All music from the early religious hymns to classical to the latest pop consist of repeating themes but the themes are much longer in classical and so one must listen with more attention to catch the themes repeating whereas with pop the themes are so short that they take no real effort to catch where the themes repeat.

People of the past paid a lot more attention to the “music-scape” of a piece than people do today. Imagine walking in a big circle through a detailed landscape and so one must to pay strict attention to landmarks to figure out where one is and to know when one has passed by this area before and all along the way there are little side paths and what not to walk through. One may not walk the side paths on first listen but only on subsequent listenings or may not have even noticed except another pointed them out. Composers used to delight in taking the listeners on these long, long musical journeys and the listeners had fun to navigating through them. People today often hate these long passages and find them exceptionally boring.

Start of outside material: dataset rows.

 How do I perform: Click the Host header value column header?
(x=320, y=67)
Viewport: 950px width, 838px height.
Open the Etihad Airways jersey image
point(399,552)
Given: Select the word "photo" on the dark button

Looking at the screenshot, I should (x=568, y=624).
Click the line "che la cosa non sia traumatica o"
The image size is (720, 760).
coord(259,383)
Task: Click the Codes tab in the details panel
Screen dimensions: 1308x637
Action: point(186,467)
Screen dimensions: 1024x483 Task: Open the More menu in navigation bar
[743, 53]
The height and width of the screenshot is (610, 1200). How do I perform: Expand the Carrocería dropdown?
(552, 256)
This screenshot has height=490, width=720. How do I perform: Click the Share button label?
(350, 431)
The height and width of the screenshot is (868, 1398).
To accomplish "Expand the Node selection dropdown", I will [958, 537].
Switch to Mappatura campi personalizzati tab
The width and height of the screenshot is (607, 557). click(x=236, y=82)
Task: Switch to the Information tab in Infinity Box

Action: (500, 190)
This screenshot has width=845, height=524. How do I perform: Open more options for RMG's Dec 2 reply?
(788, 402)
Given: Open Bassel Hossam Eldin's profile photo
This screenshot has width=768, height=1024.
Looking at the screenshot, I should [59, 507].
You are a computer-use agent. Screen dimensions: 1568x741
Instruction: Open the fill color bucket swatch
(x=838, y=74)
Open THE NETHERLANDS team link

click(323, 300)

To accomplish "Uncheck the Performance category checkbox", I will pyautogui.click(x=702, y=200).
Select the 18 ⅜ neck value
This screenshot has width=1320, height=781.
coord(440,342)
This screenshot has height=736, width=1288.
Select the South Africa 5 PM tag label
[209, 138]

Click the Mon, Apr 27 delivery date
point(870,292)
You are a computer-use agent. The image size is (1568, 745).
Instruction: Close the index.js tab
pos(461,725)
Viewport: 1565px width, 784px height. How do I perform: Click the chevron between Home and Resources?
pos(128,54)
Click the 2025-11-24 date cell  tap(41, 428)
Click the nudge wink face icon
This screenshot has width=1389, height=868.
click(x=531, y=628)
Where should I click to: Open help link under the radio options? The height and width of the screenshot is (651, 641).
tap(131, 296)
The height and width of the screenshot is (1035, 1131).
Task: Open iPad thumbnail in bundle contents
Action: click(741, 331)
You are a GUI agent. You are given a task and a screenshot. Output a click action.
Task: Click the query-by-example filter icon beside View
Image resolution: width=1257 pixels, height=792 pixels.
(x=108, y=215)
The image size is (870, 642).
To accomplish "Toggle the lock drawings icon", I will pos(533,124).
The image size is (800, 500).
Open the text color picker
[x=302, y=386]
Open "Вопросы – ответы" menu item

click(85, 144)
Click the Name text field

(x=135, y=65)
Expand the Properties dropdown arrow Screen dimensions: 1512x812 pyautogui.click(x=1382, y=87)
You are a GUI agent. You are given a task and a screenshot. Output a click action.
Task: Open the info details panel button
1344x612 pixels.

Art Buchwald once wrote an article about his visit to the Louvre in Paris. He said only three works are worth seeing—the Winged Victory of Samothrace, Venus de Milo and the Mona Lisa. He said everything else in the museum is “just so much window dressing.” One must arrive by taxi, stopwatch in hand, and then enter the museum in a walk, no running allowed. By keeping an even but quick tread one can see each of the three masterpieces in a quick glance. Buchwald wrote of Peter Stone who had tried before but failed to set the record of seeing the three masterpieces faster than anyone but who finally broke the record at five minutes and 56 seconds. Stone’s advice was to not look at any other exhibit but to shut them out or one will get caught up in actually enjoying the art and will lose the race.

The point of Buchwald’s article was to point out what has become important to modern society and it is just as true of music as painting or sculpture: It's no longer about enjoying the landscape as you journey slowly to take it all in and imprint it in your memory but rather how fast you can get to the end, how fast you can whiz through it. That's why rap is so stripped down and bare-bones minimal. There is no point to creating rich textures that the listeners aren't going to notice anyway or understand even if they did notice them. The idea of a modern songwriter deliberately creating repeating themes that take 10 or 20 minutes to cycle through just once to give the listener an hour or two of enjoyment is completely alien to people today. Classical music today is “tl;dl”—too long; didn’t listen.

Ironically, the huge amount of available music today is largely what is wrong. People of medieval times or the 18th century were not bombarded from all sides with a zillion songs and jingles from a zillion forms of media blasting it at them 24/7. Music was comparatively scarce so they paid a lot more attention to it. The symphonies were something new and exciting to them. Couple this with the lack of visual stimuli that we have today with television and movies and the internet and a million magazines on the store shelves.

The people of old had to use their imaginations way more than we do now and so they took delight in losing themselves in this glorious music. They couldn't wait for the next symphony to take them somewhere new and exciting the way we might reserve ONLY for the next over-hyped big blockbuster movie today.

And remember also that they had no way of hearing it except to attend the performance. They couldn't just throw on the cd or the mp3 and listen back as many times as they wanted to catch everything. They attended these symphonies with the full knowledge that they might never hear this particular piece again and so they struggled to remember as much of it as possible on the first and possibly only listen.

They did the same with books and all the arts. Most of the population couldn’t even read and, in fact, regarded it as something akin to magic. But music? Anyone could listen to music and so I imagine the masses took great delight in it. It may have been one of their few true diversions.

Today, we revel in our ignorance because it takes too much time to study anything. If it takes time then it is a waste of time. That is the path to doom.